Another top tip? “Go at least half to a full size bigger,” says Nick. “If possible, order a half and a full size bigger at the same time and return the one that doesn’t fit as well. Look to have between half a thumb to a full thumb’s width of space around your toes. And it’s worth bearing in mind that sometimes your second toe may be longer than your big toe.”
Scroll down for our round-up of all the best running kit below.
4. Build up slowly
You know the phrase you have to walk before you can run? Sorry, but it’s true and there’s no shortcut. The good news is, it’s easy to start, and you’ll start to see results in a matter of weeks.
Chloe suggests the following routine, three times a week:
Week 1: Alternate 1 minute running and 1-2 minutes moderate walking, for 25 minutes.
Week 2: Alternate 2 minutes running and 2 minutes moderate walking, for 25 minutes.
Week 3: Alternate 5 minutes running and 2-3 minutes moderate walking, for 30 minutes.
Keep building week by week and you’ll soon be running without stopping at all #Smug. Still sounds too daunting? Chloe says: “If you can’t manage these durations at first then just try running in 30-60 second bursts with a moderate walk in between. As long as you stick the walk/run for at least 25 minutes, you’ll definitely make progress and your cardiovascular endurance will improve week-on-week.
“The idea is to build up your running time to walking time ratio over a couple of months until you can run for the entire 30 minutes.”
There’s plenty more help out there to coach you through – Nick recommends the excellent Couch To 5k app. It guides you through intervals of running and walking, building up slowly, making 5km suddenly seem possible.
5. Don’t skip the warm up
The first few minutes of a run always feel challenging – no matter who you are (we reckon even Mo Farrah hates the first few minutes). This is simply because your muscles are going from inactive to active and need time to adjust. So if it’s hard when you start, don’t despair – do something about it, AKA a proper warm-up (yes, you should always do one). Nick suggests spending five minutes getting your heart-rate up and blood flowing before any run. “Starting a run on cold muscles can cause injuries – as can stationary stretches with cold muscles,” he warns. So when we say warm-up, we don’t mean a few half-hearted hamstring stretches, impatient to get to the main event. “Aim for a warm-up that elevates your heart rate and starts the sweat,” says personal trainer Ray Pitti, of Virgin Active. “Work from head to toe, with dynamic movements, not static. Try star jumps, high-knees and walking lunges.”
6. Run tall
Run as though someone is pulling you up from a string on your head – this keeps your chest open, posture strong and helps foot placement. And swing your arms to help propel you forward. Finding it really hard? Ray has a cheat that’s especially good for hills: lean slightly forward. This makes use of gravity, and can help you feel you’re moving quicker (just don’t lean forward too much, obvs. You don’t want to end up horizontal).
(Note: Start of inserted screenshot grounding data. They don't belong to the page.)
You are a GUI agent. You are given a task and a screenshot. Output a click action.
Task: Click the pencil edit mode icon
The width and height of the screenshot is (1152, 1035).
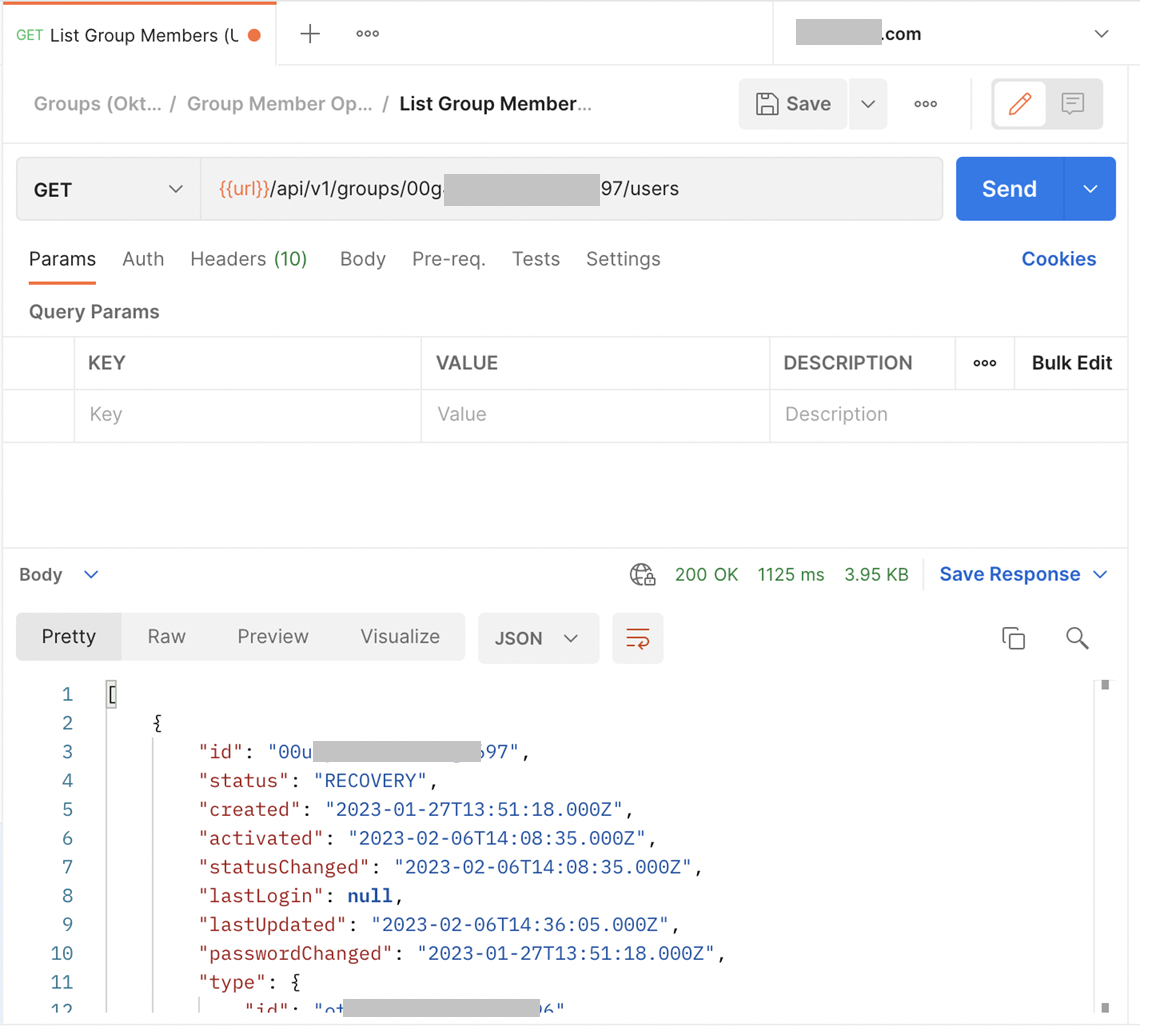(1019, 104)
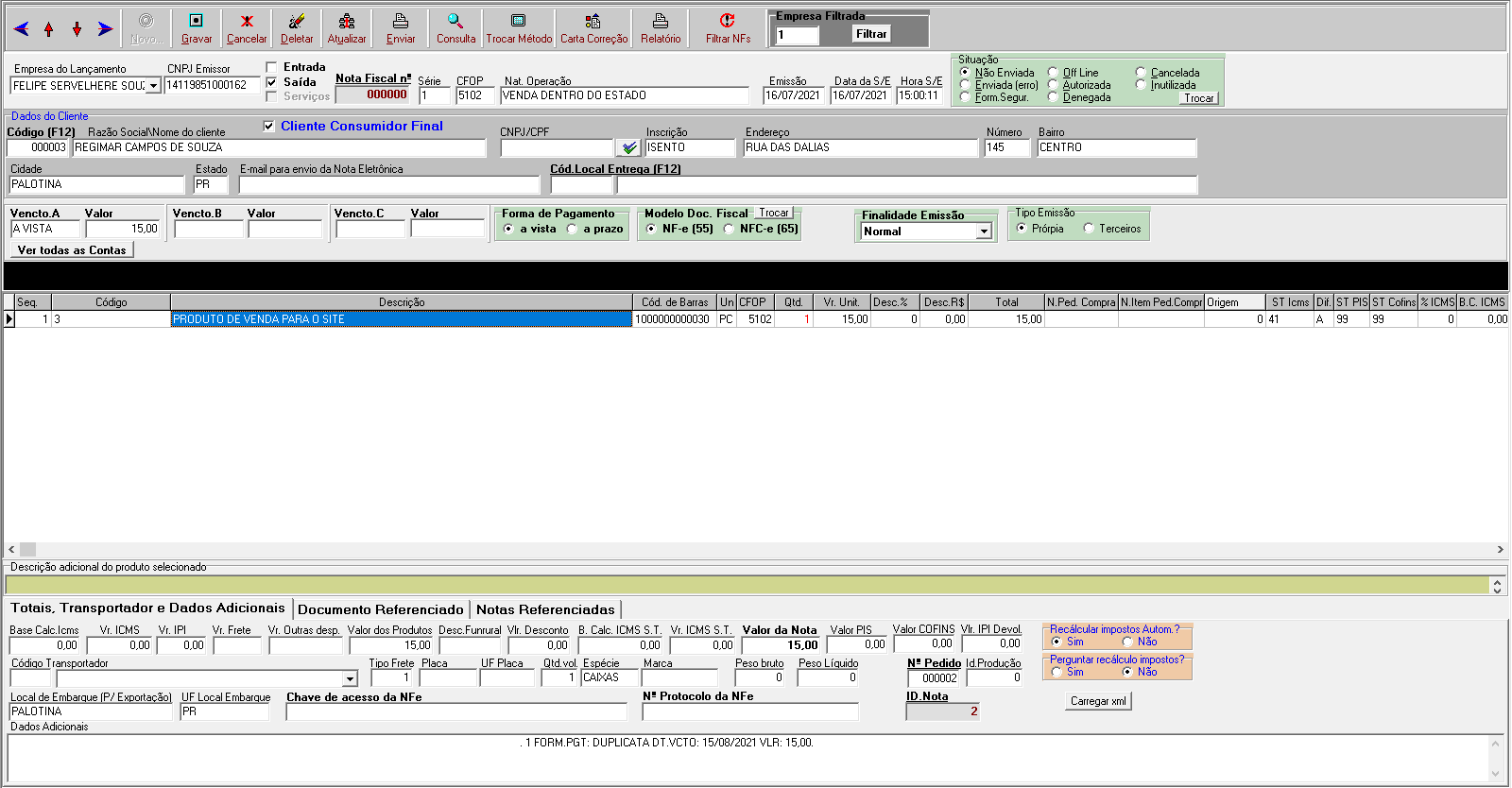Switch to the Documento Referenciado tab
This screenshot has width=1512, height=788.
point(380,609)
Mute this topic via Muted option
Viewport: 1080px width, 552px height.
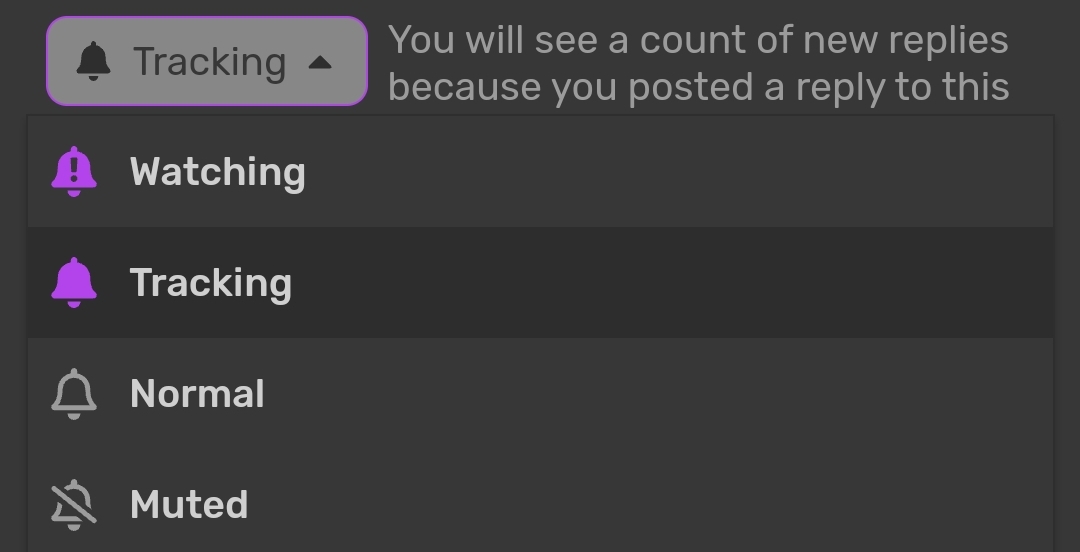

7. Find a routine that works for you
Running can provide a little structure to your day, while helping to calm your mind. The key to sticking with it is to make it work around your life. “It’s a good idea to try and get out early in the morning,” says Chloe. “This means that you get the exercise out of the way before your day even begins. It’ll wake you up, and leave you feeling refreshed and more energised to face the day working from home.”